(Collected data)
=-=-=
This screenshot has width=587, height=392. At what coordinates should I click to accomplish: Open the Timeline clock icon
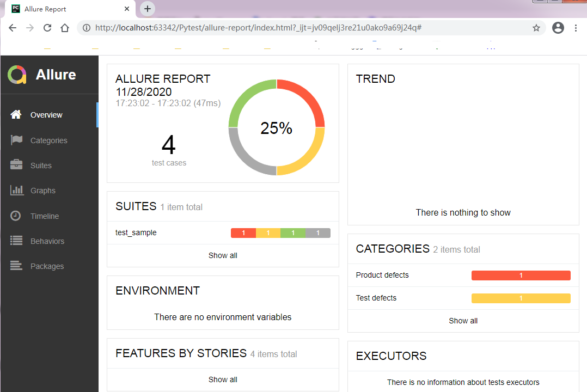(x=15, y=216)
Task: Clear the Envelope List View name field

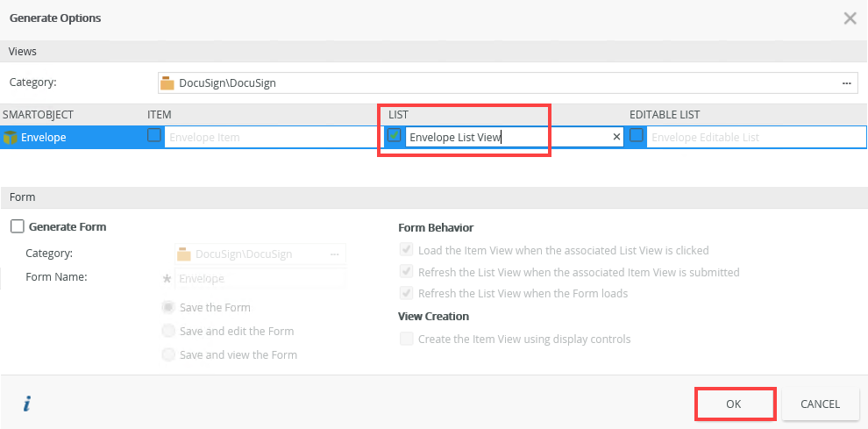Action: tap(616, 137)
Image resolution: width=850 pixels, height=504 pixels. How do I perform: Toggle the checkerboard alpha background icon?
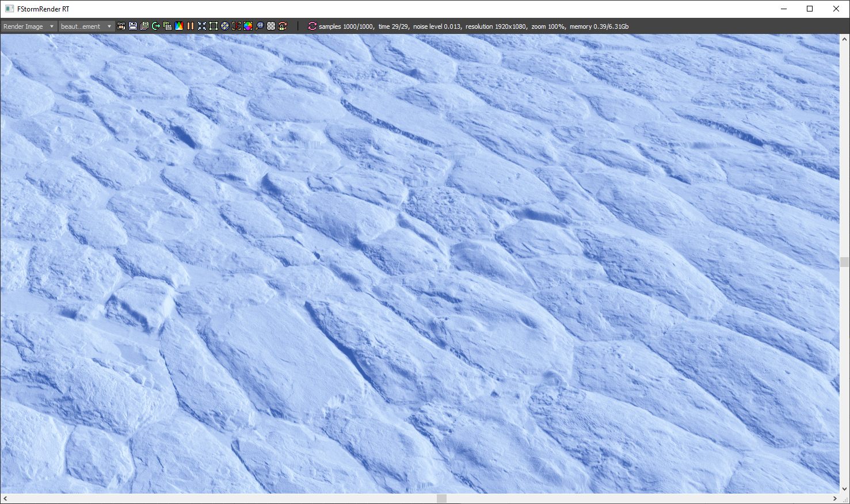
=-=-=
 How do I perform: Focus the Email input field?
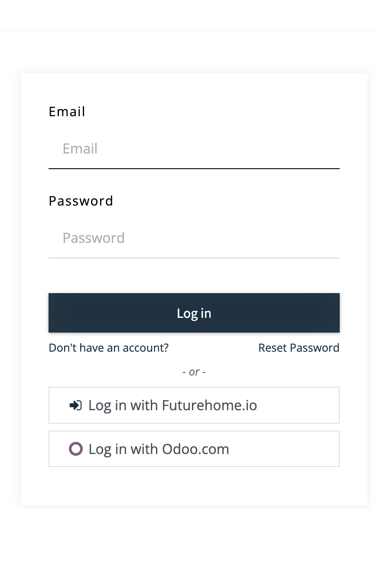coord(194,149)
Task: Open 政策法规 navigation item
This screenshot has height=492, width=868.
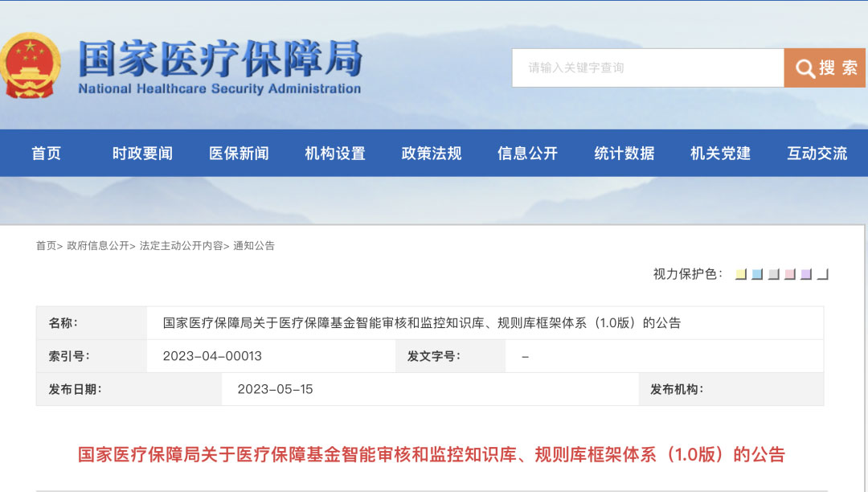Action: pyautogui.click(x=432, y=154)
=-=-=
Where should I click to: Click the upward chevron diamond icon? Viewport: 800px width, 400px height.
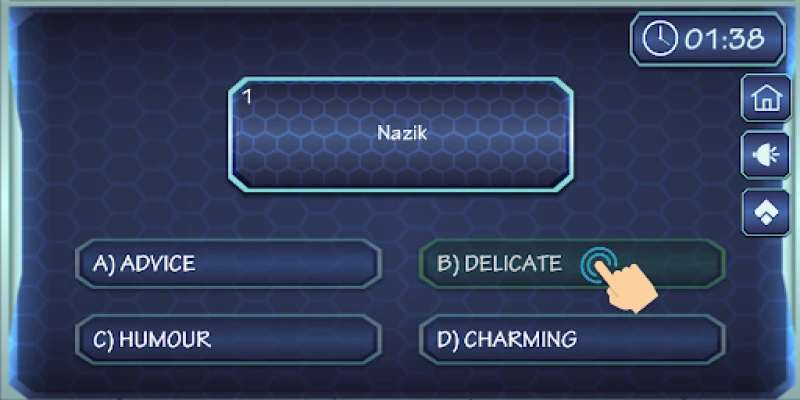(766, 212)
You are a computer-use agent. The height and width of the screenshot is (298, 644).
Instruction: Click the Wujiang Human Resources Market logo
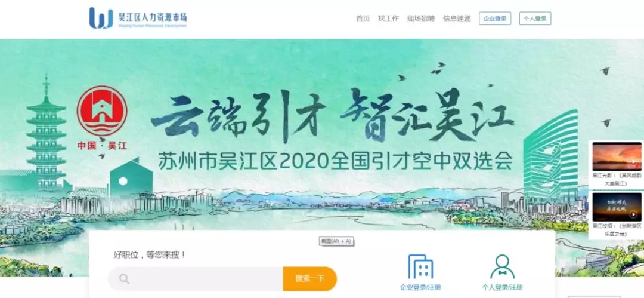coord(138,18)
=-=-=
Extract the part of the records that opens with the line containing "This screenshot has width=587, height=392." and closes with the line containing "Image resolution: width=850". Take only those lines, exactly, and no pictures.

This screenshot has width=587, height=392. At what coordinates should I click to accomplish: Open the Timeline clock icon
(x=15, y=216)
Task: Clear the Envelope List View name field

Action: tap(616, 137)
Image resolution: width=850 pixels, height=504 pixels. How do I perform: Toggle the checkerboard alpha background icon?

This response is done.